Why can't I acces my global variable?

I have a tool in the game I am making that is supposed to absorb one unit of water and then place it somewhere else when you fire at the other place. I want to make it so that the player could only collect one unity of water at a time so I made a global variable called waterfull to see if the player’s watertank is full or not. Its supposed to not absorb water when the tank is full. However when I try to check if the global variable waterfull is fall (true) or empty (false) from a different script unity says BCE0005: Unknown identifier: ‘WaterApparatus’. WHY??? All the script reference says To access it from another script you need to use the name of the script followed by a dot and the global variable name.print(TheScriptName.someGlobal);
TheScriptName.someGlobal = 10;

As far as I am concerned that is what I did.
How I declared the variable in a separate script called waterApparatus:

static var waterfull : boolean = false;

Where I am trying to use this variable to check if the player has already absorbed water:

function OnTriggerEnter (other : Collider) {
  if (other.gameObject.CompareTag ("water") && waterApparatus.waterfull==false){
    WaterApparatus.waterfull=true;
    Destroy(other.gameObject);
  } 
}

On the second line you have waterApparatus but on the third line you have uppercase WaterApparatus.

function OnTriggerEnter (other : Collider) {
  if (other.gameObject.CompareTag ("water") && waterApparatus.waterfull==false){
    WaterApparatus.waterfull=true;
    Destroy(other.gameObject);
  } 
}

Static and global are two different things, and shouldn’t be conflated. Anyway, check your spelling, you made a typo in the script.

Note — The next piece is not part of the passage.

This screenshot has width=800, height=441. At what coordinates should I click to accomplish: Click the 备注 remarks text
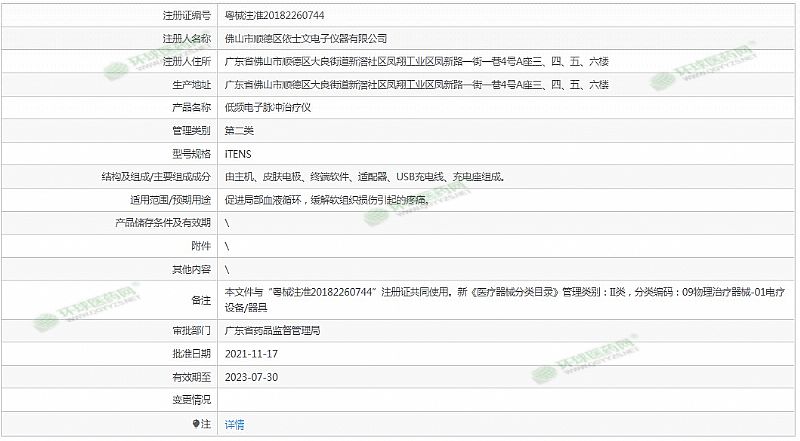(x=500, y=292)
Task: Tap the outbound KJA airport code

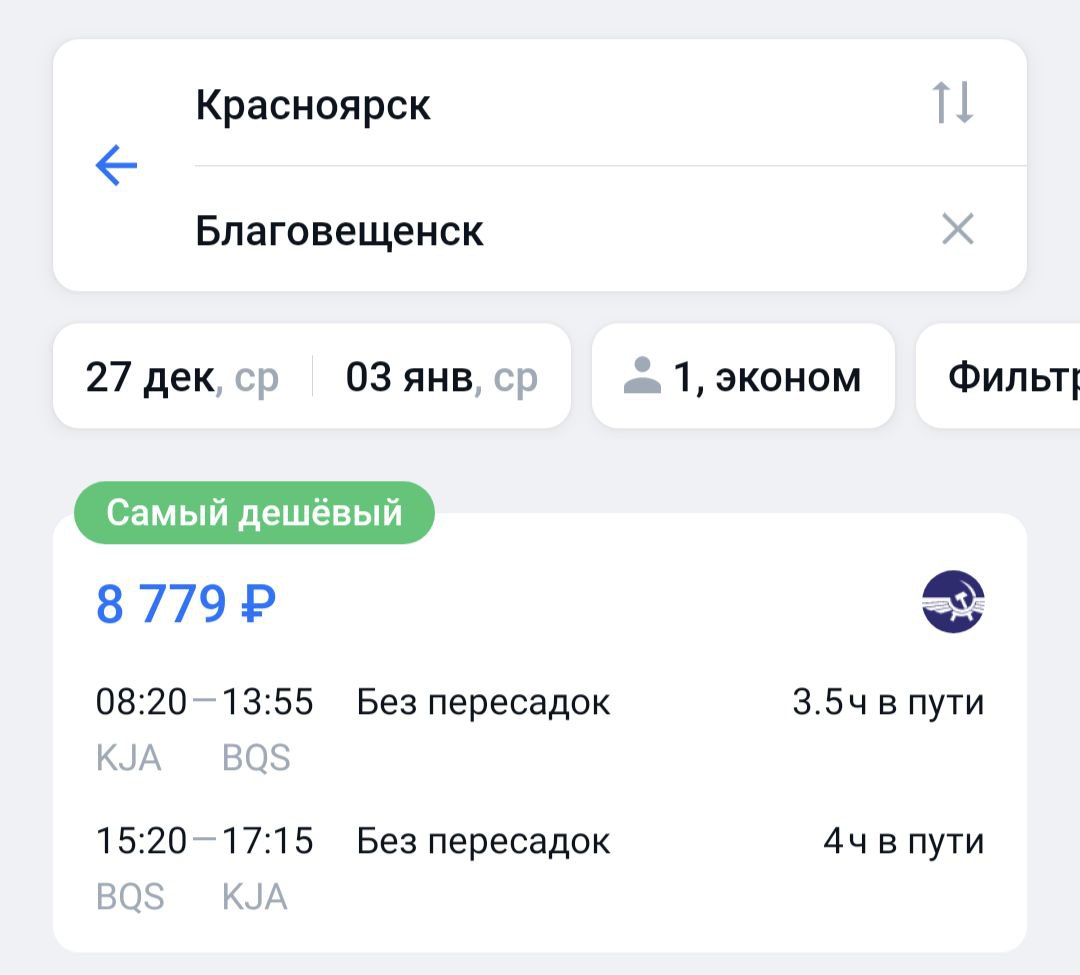Action: click(x=128, y=758)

C# and JS can’t see each other during compiling time. If one of them is already compiled, the other can see it (but not the other way around). There exists a predefined order that you can use to determine which scripts compile first (read about this in Script Compilation).

EDITED: OOPS! Your variable declaration is JS too, so forget about this C# rubbish. @Mikbe is right, it’s just a typo in the 2nd or 3rd line (one says waterApparatus, the other WaterApparatus). If you place #pragma strict in the first script line, errors like this one will be flagged by the compiler.